When looking through an estate planners lens at current economic conditions, a historically low-interest rate environment offers a unique, yet proven opportunity to transfer significant wealth to future generations.
Four alternative options that are predicated on future market recovery to leverage low-interest rates to achieve current estate, gift and in some cases income tax savings:
- Grantor Retained Annuity Trusts (GRATs):
A GRAT is where a grantor contributes assets to a trust and is re-paid the full value of the initial contribution plus a fixed rate of return over a fixed number of years (the annuity). This rate, called the 7520 rate, for May is historically low at 0.8%. The appreciation of the underlying assets above this low rate then transfers to the ultimate beneficiaries (often family members) at the end of the trust term estate and gift tax-free. For a more detailed explanation on GRATs and how gift and estate tax savings are achieved, as well as how GRATs are structured, please refer to our recent post.
- Sales to Intentionally Defective Grantor Trusts (IDGTs):
Arguably a more advanced tool with certain steps needed to establish the IDGT first, a sale of an asset to an IDGT is equally effective. An IDGT is a disregarded entity for income tax purposes meaning the grantor is taxed on all earnings by the trust on his or her personal return. A grantor can sell an asset(s) to the IDGT in exchange for a promissory note without creating capital gains taxes. The note with a historically low-interest rate will ‘freeze’ the value of the asset transferred to the Trust allowing for virtually all appreciation after the sale to accumulate estate tax-free. The interest payments to the grantor, albeit at the low rate, are not considered taxable income either.
- Charitable Lead Annuity Trusts (CLATs):
Much like a GRAT in terms of theory, a CLAT has an annuity payment directed towards a charity during the lifespan of the trust as opposed to the grantor. At the end of the term, the remaining property along with any appreciation over the required rate of return on the initial contribution is transferred to the remaindermen, often the family members of the grantor. There are separate income tax filings for this type of trust although there is the silver lining of a charitable donation for the grantor based on the present value of the annuity stream.

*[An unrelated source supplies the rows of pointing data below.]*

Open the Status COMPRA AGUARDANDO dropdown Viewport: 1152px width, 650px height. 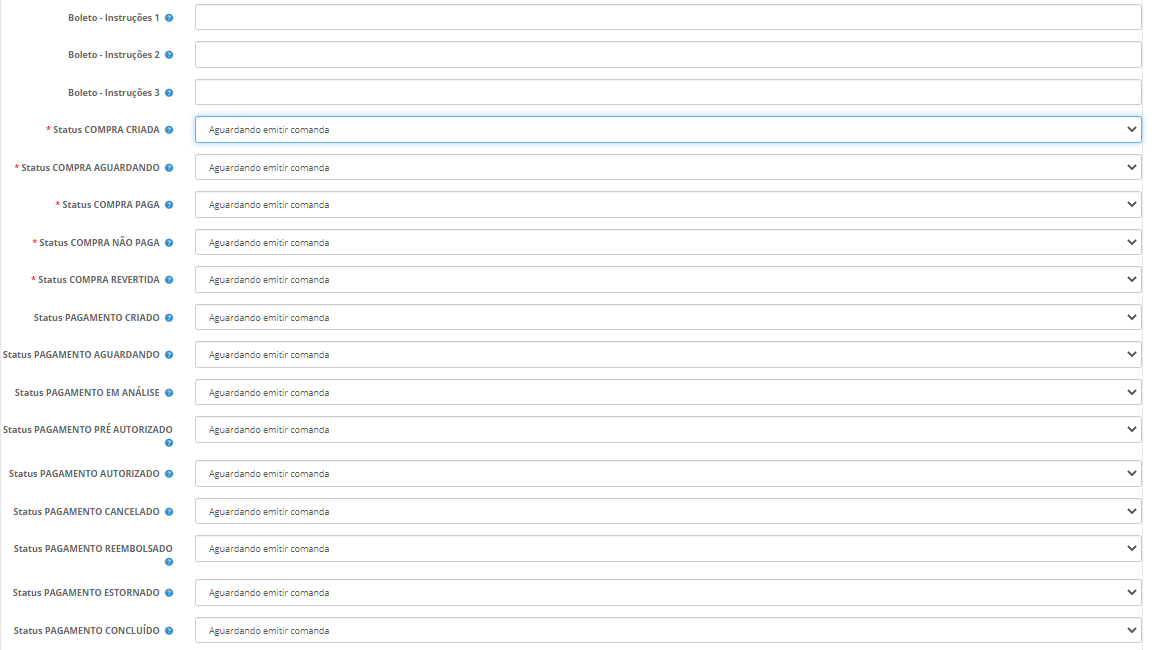(667, 167)
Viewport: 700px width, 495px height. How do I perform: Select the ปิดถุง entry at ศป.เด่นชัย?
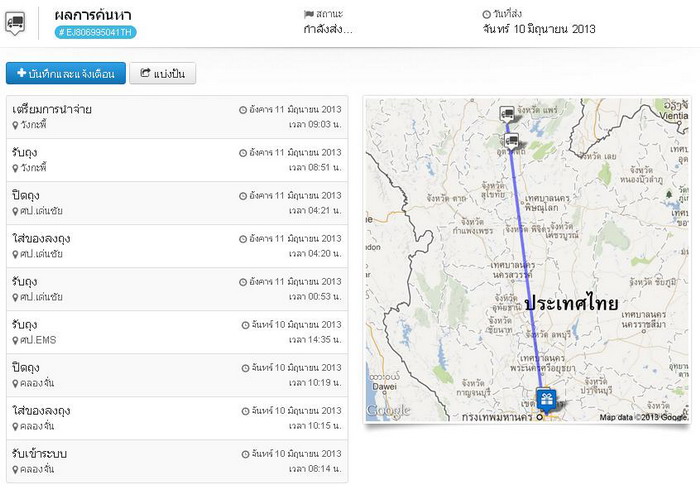click(x=176, y=203)
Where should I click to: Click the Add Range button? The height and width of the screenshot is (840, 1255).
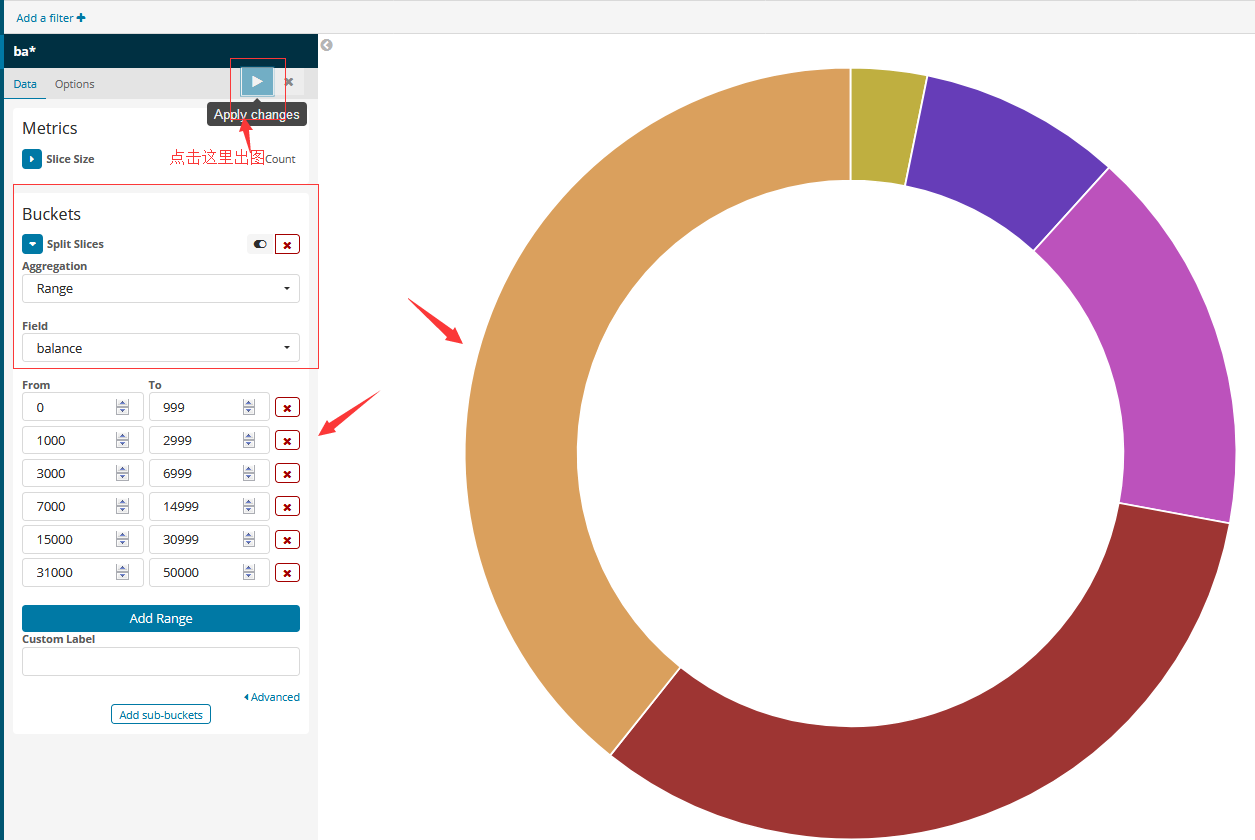pyautogui.click(x=161, y=618)
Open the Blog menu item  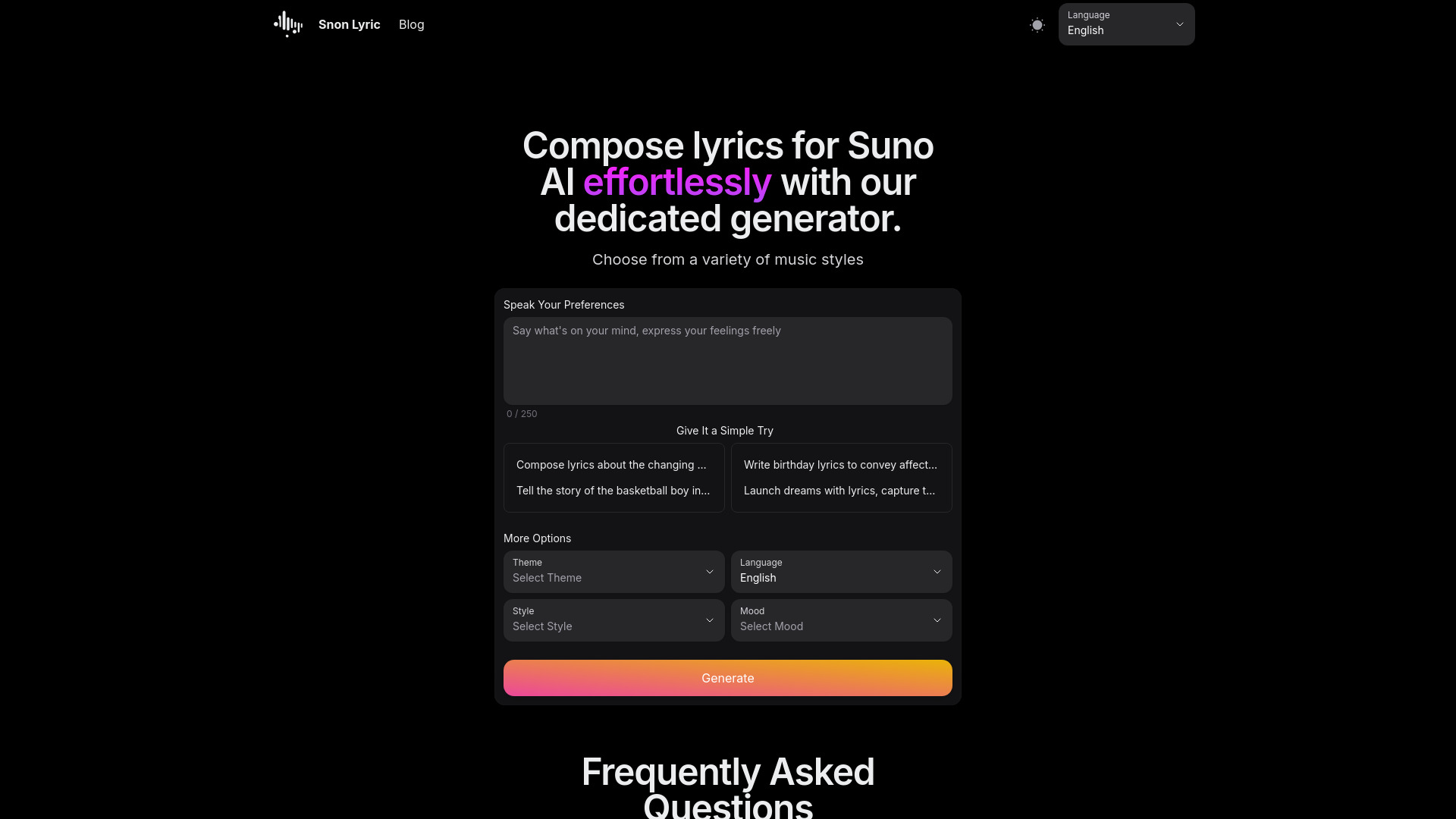click(411, 24)
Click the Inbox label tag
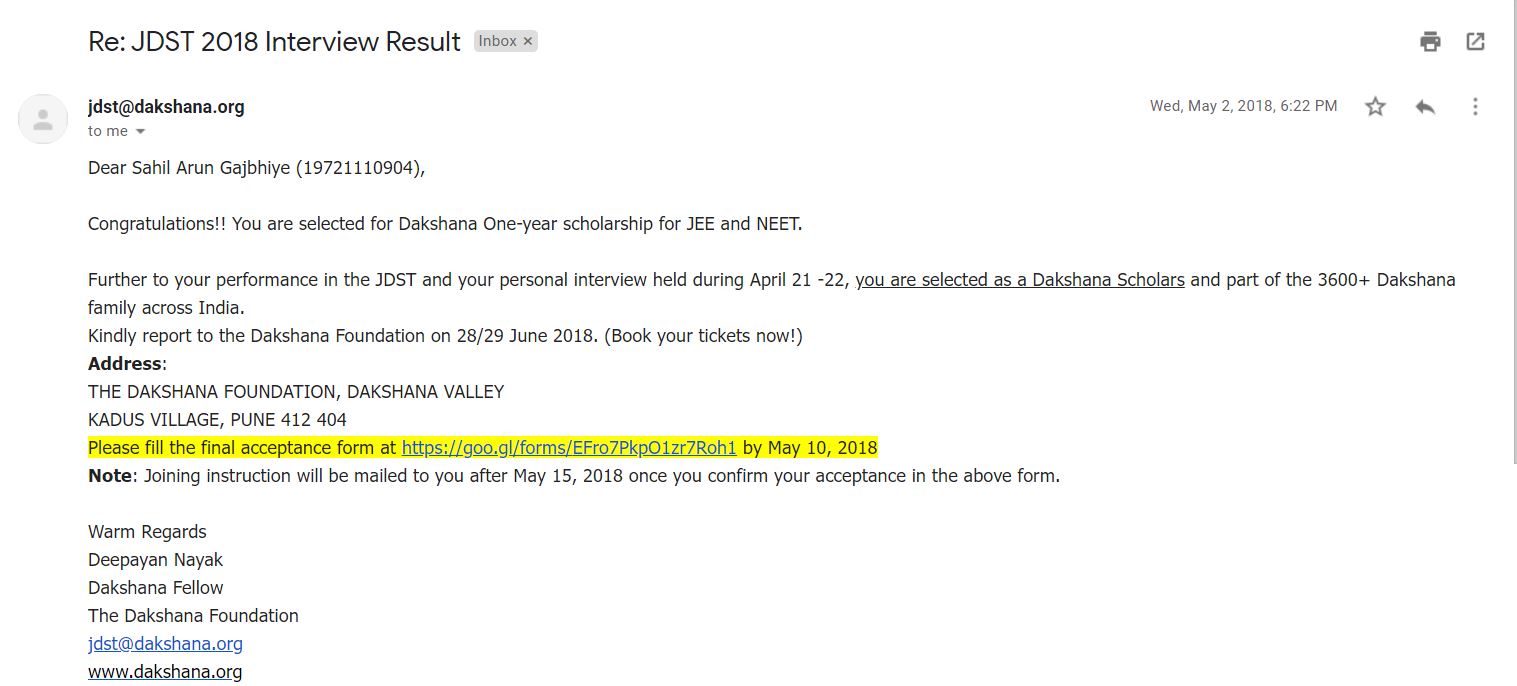Screen dimensions: 1517x686 point(497,41)
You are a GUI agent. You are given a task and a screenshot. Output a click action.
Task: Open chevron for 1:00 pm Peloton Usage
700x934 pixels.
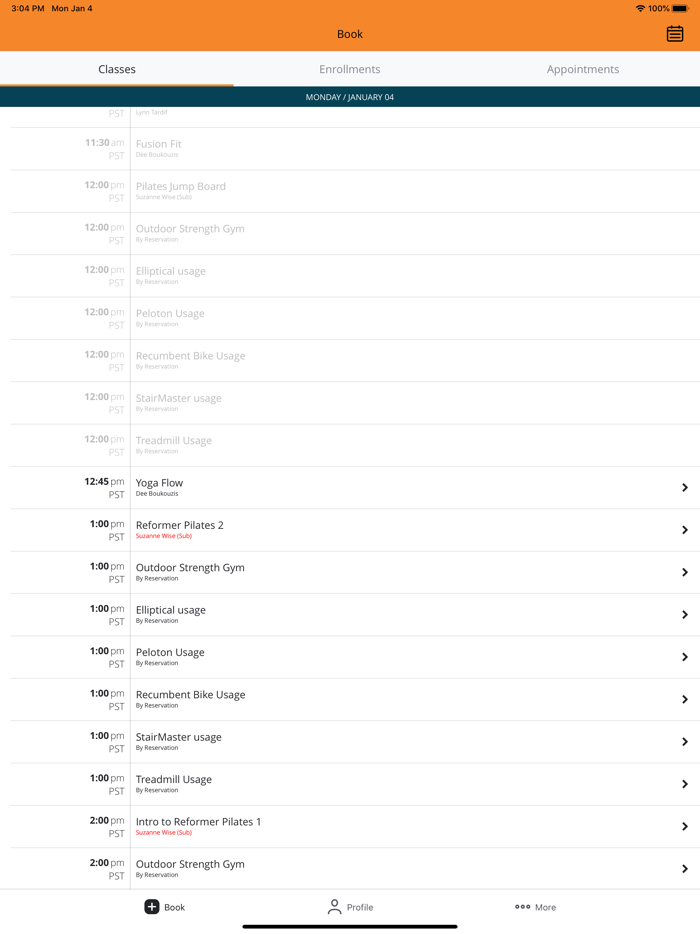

The opportunity for the trust assets to exceed the growth required under the low 7520 rate leads to a higher value passing estate tax-free to the ultimate beneficiaries.
- Intra-family loans:
Perhaps self-explanatory, lending to family members can be accomplished at very low, preferable rates much like other types of mortgage and business financing minus the administrative costs from professional lending. It is important the debt be structured, documented and serviced fully. Interest on the principal is taxable income to the lender. These intra-family loans can also be forgiven over time further limiting the gift and estate tax consequences to lending.
These wealth transfer tools have been used and recommended often by estate planners over the past fifteen years, including throughout the 2008 economic crisis while the Fed held interest rates low and during the continuous growth of the federal estate and gift tax exemption to its current level of $11.58 million. If the last 15, 30, or even 100 years are any indication of things to come, the current economic conditions will shift and the low-interest-rate environment will not remain forever. It is important to speak with your estate planning team and determine if any of these options are appropriate for your personal estate plan.